▶ **Exercise**
In the material below, the lines from the one containing "Select the call" through the one containing "915x783 pixels." are to be given again exactly, ends included, and no others.

──────────

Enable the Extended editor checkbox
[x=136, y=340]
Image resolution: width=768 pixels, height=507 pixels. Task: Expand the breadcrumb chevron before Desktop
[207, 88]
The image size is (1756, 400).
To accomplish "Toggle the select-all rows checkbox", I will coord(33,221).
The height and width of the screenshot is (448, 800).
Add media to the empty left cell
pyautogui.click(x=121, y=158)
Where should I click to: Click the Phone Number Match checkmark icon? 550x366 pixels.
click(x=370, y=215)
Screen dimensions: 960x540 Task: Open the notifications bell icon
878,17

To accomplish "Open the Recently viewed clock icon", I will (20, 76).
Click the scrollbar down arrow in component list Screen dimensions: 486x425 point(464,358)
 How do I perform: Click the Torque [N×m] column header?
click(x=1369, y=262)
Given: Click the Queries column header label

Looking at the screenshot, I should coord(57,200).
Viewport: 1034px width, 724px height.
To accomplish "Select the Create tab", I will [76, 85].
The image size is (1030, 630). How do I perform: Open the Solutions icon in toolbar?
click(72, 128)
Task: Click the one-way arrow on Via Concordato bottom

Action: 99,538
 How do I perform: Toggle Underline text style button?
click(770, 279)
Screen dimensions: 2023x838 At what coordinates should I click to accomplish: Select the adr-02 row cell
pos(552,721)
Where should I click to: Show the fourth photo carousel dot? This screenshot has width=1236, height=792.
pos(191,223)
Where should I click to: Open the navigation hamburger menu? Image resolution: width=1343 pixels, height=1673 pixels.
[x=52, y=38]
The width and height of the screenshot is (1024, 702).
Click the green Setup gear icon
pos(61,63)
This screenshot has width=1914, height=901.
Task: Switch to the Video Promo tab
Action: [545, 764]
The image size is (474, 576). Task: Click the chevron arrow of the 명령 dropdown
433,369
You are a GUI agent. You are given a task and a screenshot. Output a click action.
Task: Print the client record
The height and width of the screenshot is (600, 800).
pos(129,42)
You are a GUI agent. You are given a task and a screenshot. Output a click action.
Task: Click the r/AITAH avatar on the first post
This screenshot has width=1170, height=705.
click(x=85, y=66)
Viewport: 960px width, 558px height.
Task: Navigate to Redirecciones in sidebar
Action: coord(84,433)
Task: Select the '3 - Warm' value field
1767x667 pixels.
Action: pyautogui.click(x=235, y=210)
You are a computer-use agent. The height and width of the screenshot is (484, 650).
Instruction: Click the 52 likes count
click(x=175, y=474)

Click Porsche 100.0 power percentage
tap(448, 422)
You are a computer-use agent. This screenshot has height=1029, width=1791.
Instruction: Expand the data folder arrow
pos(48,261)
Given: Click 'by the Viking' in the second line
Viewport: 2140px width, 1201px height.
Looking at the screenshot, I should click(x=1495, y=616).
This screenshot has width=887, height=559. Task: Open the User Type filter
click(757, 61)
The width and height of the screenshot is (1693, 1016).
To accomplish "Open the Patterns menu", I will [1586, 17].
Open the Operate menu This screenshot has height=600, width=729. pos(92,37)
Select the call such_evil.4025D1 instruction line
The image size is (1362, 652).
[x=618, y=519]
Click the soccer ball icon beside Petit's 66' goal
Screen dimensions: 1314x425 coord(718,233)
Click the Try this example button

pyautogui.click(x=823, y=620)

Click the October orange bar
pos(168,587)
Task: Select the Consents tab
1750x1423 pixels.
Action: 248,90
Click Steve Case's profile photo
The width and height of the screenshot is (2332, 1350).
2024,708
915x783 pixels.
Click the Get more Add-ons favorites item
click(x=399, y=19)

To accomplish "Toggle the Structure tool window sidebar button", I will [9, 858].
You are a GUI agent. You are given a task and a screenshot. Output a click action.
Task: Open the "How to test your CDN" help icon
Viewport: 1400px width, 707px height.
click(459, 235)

──────────

▶ **Finished exercise**
Select the call such_evil.4025D1 instruction line
The image size is (1362, 652).
[x=618, y=519]
Click the soccer ball icon beside Petit's 66' goal
Screen dimensions: 1314x425 coord(718,233)
Click the Try this example button

pyautogui.click(x=823, y=620)

Click the October orange bar
pos(168,587)
Task: Select the Consents tab
1750x1423 pixels.
Action: 248,90
Click Steve Case's profile photo
The width and height of the screenshot is (2332, 1350).
2024,708
915x783 pixels.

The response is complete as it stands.